If you’ve watched Moana, you’re familiar with the song “How Far I’ll Go.” If not, you should watch it, but in the meantime, I’ll summarize. The song is all about feeling this pull toward something (in Moana’s case, the sea and what lies beyond). This feeling is incredibly intense – enough so that she sings about it three times during the movie. I love the song, but when I watched the movie for the first time, I was sad that I’d never felt such an intense call to do something in my life.

And then I thought about it. I wondered what things are most important in my life. My family. My future husband. My writing. Why wasn’t I dancing around singing about how those things call to me? My boyfriend was the one who pointed out the answer to me, when he asked if I had ever felt “the call” with him. I said that of course I had, back when we had first started dating – but once we became serious, I didn’t have to want him, I already had him. And that answered my question – things did call to me, but I’d gotten so used to the call always being there that I no longer took notice of it. The call had become a part of me.

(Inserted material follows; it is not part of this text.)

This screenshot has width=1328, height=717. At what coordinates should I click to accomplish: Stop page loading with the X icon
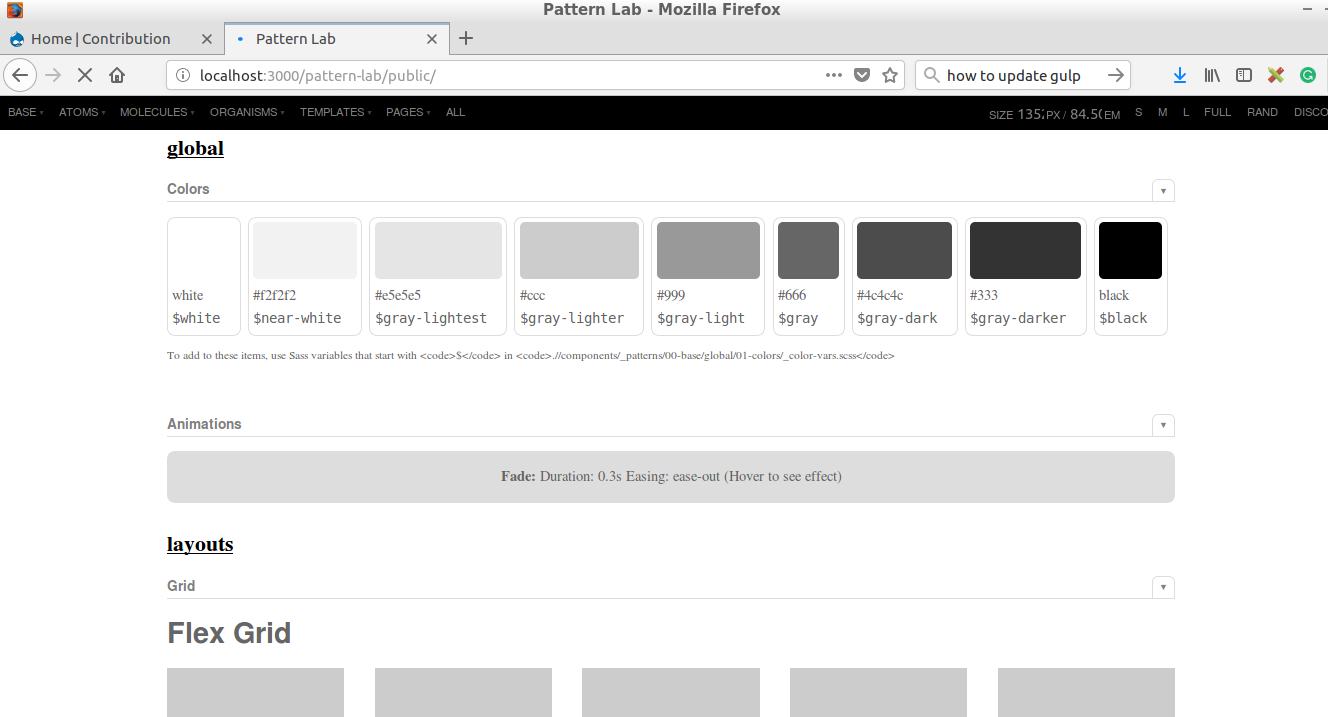pos(84,75)
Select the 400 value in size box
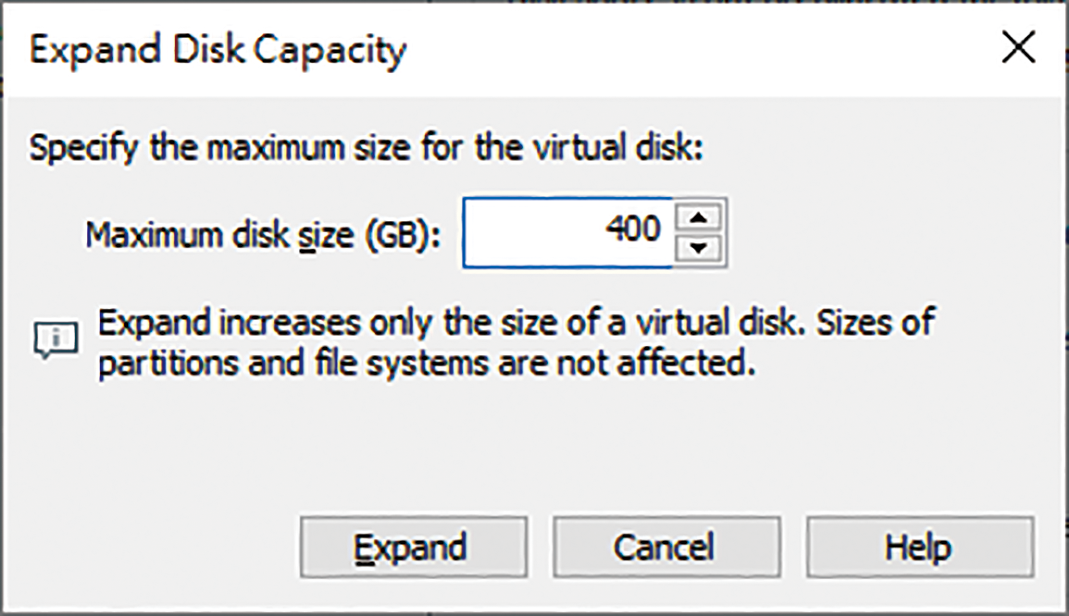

Writing calls to me. Other than brief stints wanting to be a teacher or an Olympic gymnast, I’ve always been telling stories and wanted to do that for a living, no matter how impossible it was. Even when I get discouraged, when book sales are down or an editor and I just aren’t on the same page, I keep coming back to writing. Sometimes I’ll go weeks without writing, but ideas for stories are constantly running around in my head. Even now, when I’m working on a series that should occupy me for the next two years, I keep thinking of other ideas. As I put them on the back burner, I tell them I’ll be back for them in two years. Even if I can never write full time, it’s what I really want to do. My 9-5 is just a 9-5.

I’ve come to realize that “the call” becomes such a normal part of our daily lives that there comes a time when we stop taking notice of it. It’s always there, so it doesn’t stand out to us anymore. It becomes a part of us. But if someone who didn’t know you took a look at your life, that’s what they would notice – that thing that calls to you.

If they made a movie about your life, “the call” is what it would be about.